During the course of the last month, the Securities and Exchange Commission (“SEC”) brought two enforcement actions related to inadequate disclosure of perquisites. In early July, the SEC issued an order finding that, from 2011 through 2015, an issuer failed to follow the SEC’s perquisite disclosure standard, which resulted in a failure to disclose approximately $3 million in named executive officer perquisites. In addition to the imposition of a $1.75 million civil penalty, the SEC order mandated that the issuer retain an independent consultant (at its own expense) for a period of one year to conduct a review of its policies, procedures, controls and training related to the evaluation of whether payments and expense reimbursements should be disclosed as perquisites, and to adopt and implement all recommendations made by such consultant.
More recently, the SEC filed a complaint against John Schiller, the CEO of Energy XXI, Ltd. (“Energy”), alleging various violations of the securities laws for failure to disclose related party transactions, a loan with a board member and perquisites. The related party transactions at issue involved undisclosed personal loans that Schiller received from vendors in exchange for company contracts, and the perquisites included over $1 million in expenses that the SEC alleged were personal in nature, unreasonable and/or lacked the requisite documentation to establish a business purpose. Schiller consented to a permanent injunction which prohibits him from acting as an officer or director of a public company for a period of five years and imposes a $180,000 civil penalty.

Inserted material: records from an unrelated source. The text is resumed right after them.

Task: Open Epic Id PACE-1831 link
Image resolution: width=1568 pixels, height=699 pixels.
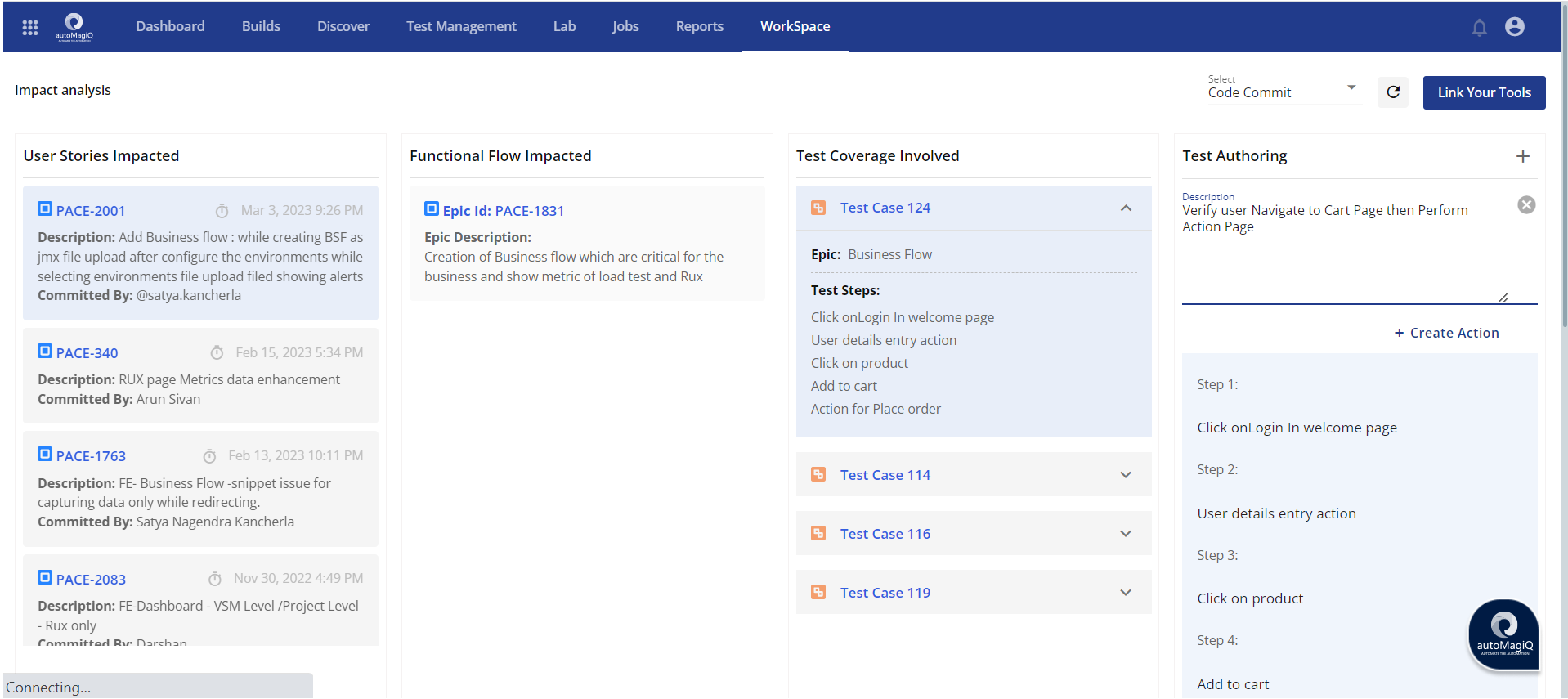Action: 503,211
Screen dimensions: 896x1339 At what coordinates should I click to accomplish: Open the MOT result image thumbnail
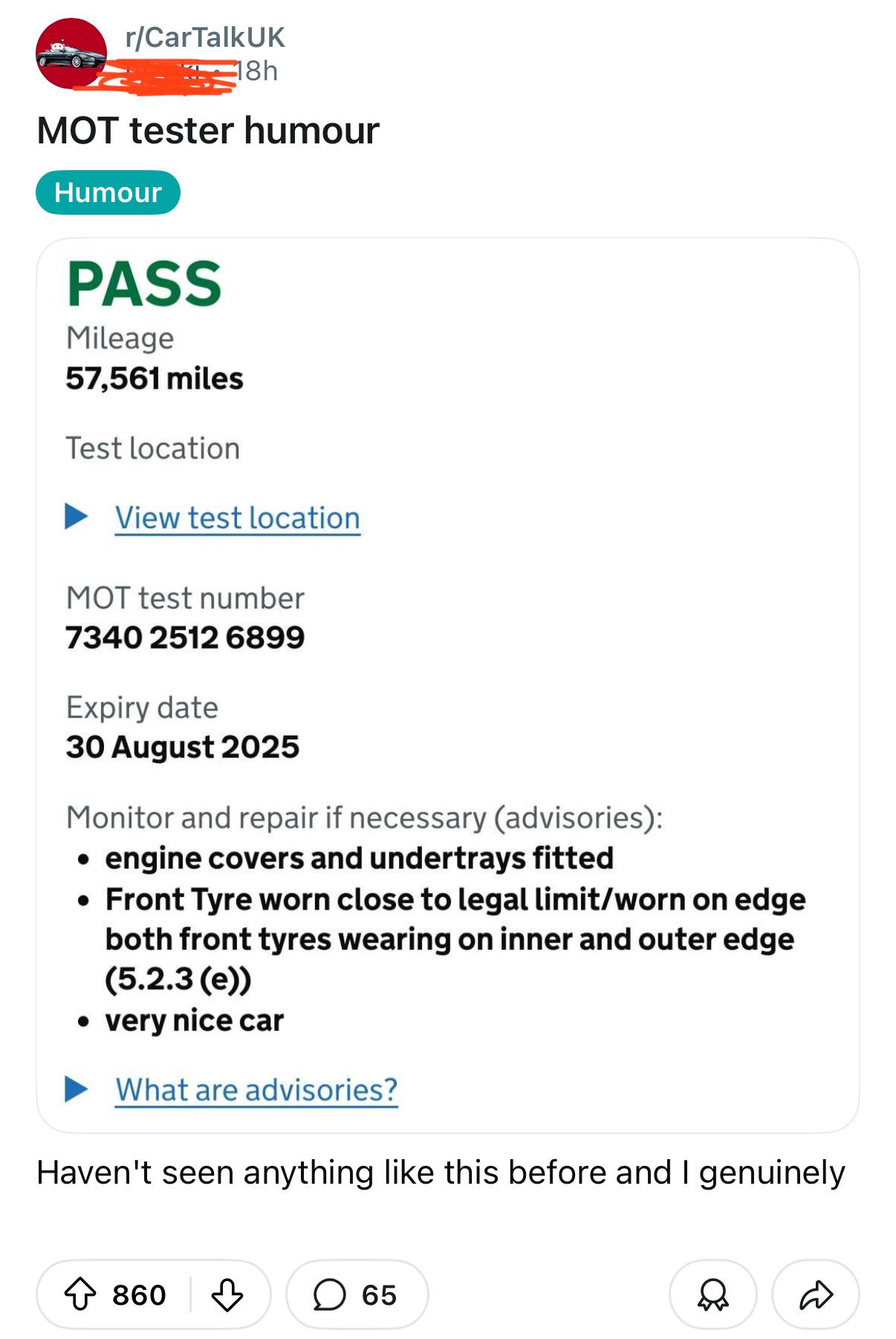448,685
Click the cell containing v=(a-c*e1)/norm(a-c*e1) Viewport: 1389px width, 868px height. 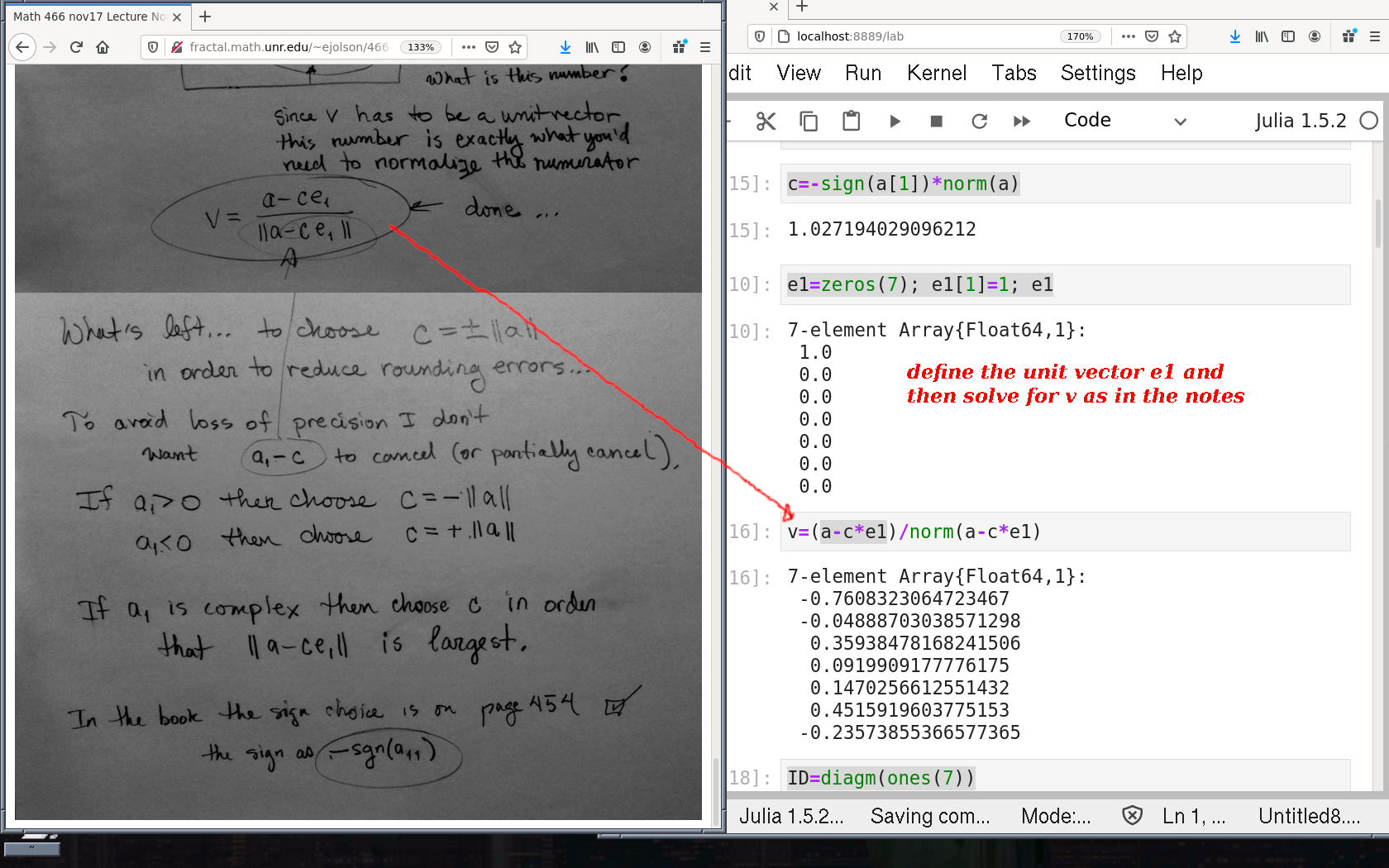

Although the facts in the Energy case appear to be egregious, and two enforcement actions do not necessarily imply a trend, SEC enforcement proceedings in this area have historically been rare. Given the recent uptick in SEC activity, companies should continue to think carefully about the benefits they provide to their executive officers and how those benefits are administered, characterized and disclosed. In particular, companies should rigorously review their policies and procedures and executive employment arrangements as they relate to executive benefits and business expense reimbursements, as well as the controls and procedures in place to ensure proper oversight and administration of such policies, procedures and arrangements. Companies should also be mindful of the fact that benefits or reimbursements might be characterized differently for tax purposes than for SEC disclosure purposes. Additionally, companies should ensure those individuals responsible for public disclosure have a proper understanding of, and training on, the SEC disclosure rules relating to perquisite disclosure (and executive compensation disclosure more generally) and are given reasonable access to independent compensation consultants and legal advisors when considering such issues.
 Under the SEC’s standard, an item is not a perquisite if it is integrally and directly related to the performance of the executive’s duties, and is a perquisite if it confers a direct or indirect benefit that has a personal aspect without regard to whether it may be provided for some business reason or for the company’s convenience, unless it is generally available on a non-discriminatory basis to all employees. The SEC’s order indicates that the issuer incorrectly applied a standard under which a business purpose related to the executive’s job was sufficient to determine that a benefit was not a perquisite requiring disclosure.